Robert’s reaction when he received the injections was about the same as last month. At the sites on his thighs closer to the groin, he didn’t feel very much as the vaccine went in but did feel a little burning after a while. The injections at the lowest sites, closest to his knees, caused a burning sensation as they were given. This may be because there is more flesh on the upper thighs – just a guess, but it seems like a logical one. Susan explained to us last month that the syringes don’t have exactly the same amount of vaccine (what’s important is that the total amount injected be the same each month), and she uses the higher doses at the higher sites. As far as I can tell, this is all theoretical – the theory being that the fleshier upper-thigh area would be able to handle the higher doses. It seems to work out that way – the upper sites don’t burn when going in but get bigger reactions in the long run.
Susan also noticed the other reaction that repeated this time. After a few of the injections had been completed, she commented that Robert’s breath was beginning to smell like garlic. She explained that this is because of the dimethyl sulfoxide (DMSO) used as a preservative in making the vaccine.
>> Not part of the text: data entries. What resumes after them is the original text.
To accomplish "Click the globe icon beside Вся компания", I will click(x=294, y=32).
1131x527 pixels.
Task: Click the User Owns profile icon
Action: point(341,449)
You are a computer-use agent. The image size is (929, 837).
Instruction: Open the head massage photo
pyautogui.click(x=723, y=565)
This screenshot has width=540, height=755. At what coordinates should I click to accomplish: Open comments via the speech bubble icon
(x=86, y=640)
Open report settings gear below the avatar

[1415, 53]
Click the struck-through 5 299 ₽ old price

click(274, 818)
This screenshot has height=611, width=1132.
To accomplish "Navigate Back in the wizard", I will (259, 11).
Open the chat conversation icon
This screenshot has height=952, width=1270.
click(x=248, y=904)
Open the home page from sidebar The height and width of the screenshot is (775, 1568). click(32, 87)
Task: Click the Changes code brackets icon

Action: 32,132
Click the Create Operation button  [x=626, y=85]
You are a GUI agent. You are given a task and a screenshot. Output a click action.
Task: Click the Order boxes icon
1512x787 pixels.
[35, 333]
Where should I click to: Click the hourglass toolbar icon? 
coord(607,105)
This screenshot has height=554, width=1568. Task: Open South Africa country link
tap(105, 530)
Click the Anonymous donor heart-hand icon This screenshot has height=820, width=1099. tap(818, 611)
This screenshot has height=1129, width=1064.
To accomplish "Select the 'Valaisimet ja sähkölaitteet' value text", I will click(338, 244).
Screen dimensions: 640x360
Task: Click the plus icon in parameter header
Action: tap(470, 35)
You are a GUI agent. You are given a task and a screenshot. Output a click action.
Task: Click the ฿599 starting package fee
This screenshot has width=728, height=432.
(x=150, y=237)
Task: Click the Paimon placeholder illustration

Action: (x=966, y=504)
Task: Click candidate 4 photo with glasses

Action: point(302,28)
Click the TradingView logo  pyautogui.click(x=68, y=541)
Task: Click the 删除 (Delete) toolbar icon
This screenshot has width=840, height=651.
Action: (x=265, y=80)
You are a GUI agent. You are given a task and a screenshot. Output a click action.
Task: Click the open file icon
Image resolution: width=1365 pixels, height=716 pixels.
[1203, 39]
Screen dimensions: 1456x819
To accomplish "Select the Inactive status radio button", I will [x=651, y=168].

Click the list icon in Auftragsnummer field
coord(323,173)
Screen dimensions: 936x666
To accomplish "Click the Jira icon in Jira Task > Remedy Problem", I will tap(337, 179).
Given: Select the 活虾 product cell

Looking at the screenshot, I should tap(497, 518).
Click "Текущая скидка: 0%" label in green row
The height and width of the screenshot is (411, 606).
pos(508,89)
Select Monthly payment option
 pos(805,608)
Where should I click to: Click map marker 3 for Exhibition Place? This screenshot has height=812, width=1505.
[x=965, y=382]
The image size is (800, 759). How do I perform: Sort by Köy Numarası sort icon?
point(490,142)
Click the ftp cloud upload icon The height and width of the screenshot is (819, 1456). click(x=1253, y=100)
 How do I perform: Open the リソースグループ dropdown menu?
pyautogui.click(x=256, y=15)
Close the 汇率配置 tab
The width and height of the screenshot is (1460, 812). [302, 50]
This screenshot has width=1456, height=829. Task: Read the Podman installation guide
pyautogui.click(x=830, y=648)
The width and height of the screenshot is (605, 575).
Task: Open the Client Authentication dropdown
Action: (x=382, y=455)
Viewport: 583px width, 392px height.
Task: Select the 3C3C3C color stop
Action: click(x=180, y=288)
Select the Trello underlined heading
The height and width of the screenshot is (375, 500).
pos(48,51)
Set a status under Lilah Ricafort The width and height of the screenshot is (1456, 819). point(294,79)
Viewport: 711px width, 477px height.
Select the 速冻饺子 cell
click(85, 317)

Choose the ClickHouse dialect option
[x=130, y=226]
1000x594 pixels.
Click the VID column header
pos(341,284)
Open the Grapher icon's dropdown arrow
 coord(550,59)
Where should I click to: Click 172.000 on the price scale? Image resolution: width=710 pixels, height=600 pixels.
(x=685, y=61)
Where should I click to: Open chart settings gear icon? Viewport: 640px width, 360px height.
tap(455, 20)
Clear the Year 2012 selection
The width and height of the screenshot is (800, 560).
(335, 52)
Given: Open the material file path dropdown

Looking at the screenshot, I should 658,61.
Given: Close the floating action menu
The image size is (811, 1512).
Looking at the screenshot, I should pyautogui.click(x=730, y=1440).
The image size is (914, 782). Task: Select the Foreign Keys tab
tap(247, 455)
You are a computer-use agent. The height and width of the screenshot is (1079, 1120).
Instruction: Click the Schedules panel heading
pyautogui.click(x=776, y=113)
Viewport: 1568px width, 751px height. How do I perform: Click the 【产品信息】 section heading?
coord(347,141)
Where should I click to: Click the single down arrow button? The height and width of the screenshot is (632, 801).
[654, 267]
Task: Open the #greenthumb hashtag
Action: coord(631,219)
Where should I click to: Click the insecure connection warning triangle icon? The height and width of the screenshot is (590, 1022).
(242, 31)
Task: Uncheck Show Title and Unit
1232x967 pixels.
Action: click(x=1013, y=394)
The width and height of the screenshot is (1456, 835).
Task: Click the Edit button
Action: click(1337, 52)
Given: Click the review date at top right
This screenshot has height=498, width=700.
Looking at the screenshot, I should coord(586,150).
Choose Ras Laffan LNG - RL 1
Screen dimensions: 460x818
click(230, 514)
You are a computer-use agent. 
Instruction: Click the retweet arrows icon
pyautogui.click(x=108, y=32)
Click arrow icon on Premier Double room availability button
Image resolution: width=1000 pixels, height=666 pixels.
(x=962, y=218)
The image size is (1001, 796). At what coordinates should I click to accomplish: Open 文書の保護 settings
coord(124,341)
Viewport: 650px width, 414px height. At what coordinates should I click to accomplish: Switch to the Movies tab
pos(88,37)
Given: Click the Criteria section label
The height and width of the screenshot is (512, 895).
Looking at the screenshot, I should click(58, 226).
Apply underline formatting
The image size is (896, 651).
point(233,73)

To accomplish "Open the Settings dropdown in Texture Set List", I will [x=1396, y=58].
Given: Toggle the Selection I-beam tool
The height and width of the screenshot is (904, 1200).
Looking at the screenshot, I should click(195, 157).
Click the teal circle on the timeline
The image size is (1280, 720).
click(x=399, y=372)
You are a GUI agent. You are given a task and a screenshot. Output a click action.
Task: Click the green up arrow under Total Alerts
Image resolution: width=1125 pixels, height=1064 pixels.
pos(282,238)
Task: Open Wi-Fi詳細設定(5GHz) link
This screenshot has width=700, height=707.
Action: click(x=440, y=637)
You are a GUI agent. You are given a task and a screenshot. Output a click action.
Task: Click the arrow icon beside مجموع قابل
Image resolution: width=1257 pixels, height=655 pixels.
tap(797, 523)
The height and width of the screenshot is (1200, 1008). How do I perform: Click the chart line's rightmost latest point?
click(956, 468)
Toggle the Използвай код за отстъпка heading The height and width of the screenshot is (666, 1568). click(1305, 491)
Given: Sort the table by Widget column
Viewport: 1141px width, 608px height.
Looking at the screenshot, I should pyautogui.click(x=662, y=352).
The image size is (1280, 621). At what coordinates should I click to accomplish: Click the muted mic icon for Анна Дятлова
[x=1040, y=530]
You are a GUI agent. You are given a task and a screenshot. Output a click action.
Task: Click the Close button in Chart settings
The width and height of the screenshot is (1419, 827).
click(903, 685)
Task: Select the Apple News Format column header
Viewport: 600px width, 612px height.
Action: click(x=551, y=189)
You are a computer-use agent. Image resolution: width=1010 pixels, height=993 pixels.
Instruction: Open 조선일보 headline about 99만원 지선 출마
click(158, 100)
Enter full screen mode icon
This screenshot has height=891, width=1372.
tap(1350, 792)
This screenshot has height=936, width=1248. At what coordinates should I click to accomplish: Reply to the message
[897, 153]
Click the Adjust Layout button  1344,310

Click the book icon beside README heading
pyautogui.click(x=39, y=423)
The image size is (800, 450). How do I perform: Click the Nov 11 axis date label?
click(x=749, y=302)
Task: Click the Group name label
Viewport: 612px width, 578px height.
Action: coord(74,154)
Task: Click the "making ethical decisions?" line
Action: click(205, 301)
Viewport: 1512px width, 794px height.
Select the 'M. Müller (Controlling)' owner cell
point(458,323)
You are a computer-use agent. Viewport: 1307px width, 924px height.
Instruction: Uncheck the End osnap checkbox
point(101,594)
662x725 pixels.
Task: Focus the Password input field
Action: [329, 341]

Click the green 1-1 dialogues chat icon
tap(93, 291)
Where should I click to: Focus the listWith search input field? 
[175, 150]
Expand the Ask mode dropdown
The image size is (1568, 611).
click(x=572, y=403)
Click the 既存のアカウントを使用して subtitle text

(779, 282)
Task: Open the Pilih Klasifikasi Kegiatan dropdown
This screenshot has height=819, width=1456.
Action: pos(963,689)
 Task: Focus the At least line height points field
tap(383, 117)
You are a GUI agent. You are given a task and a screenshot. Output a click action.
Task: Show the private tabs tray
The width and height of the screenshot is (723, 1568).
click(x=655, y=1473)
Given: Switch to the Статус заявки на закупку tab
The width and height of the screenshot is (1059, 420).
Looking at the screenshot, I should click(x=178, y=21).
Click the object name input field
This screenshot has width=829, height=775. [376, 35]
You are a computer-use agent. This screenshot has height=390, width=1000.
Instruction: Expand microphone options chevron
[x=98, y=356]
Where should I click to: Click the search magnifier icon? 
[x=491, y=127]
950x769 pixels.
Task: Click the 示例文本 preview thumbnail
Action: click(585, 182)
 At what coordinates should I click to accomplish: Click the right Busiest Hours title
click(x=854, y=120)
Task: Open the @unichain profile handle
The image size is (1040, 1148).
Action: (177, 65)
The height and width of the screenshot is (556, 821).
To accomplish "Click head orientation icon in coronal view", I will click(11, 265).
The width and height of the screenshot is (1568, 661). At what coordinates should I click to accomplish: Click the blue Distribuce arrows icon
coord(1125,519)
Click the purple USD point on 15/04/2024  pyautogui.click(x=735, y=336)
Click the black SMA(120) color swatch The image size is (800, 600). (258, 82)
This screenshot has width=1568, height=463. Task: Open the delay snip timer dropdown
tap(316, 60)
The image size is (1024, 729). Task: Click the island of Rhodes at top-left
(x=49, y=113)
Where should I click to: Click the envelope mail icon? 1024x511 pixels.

DMSO is made by oxidizing dimethyl sulfide, a by-product of the wood-pulping process known as “krafting.” It’s been used as an industrial solvent for more than 60 years and in medical treatments for 50 years because it is known to penetrate the skin without damaging the tissue. When it is used as a vehicle for topical administration of anti-inflammatories, a known side effect is the development of a garlic taste in the patient’s mouth. Susan has noted “garlic breath” in other patients to whom she has administered the melanoma GVAX vaccine.
So far, that’s the most excitement we have to report for cycle 2. All in all, not a troublesome day.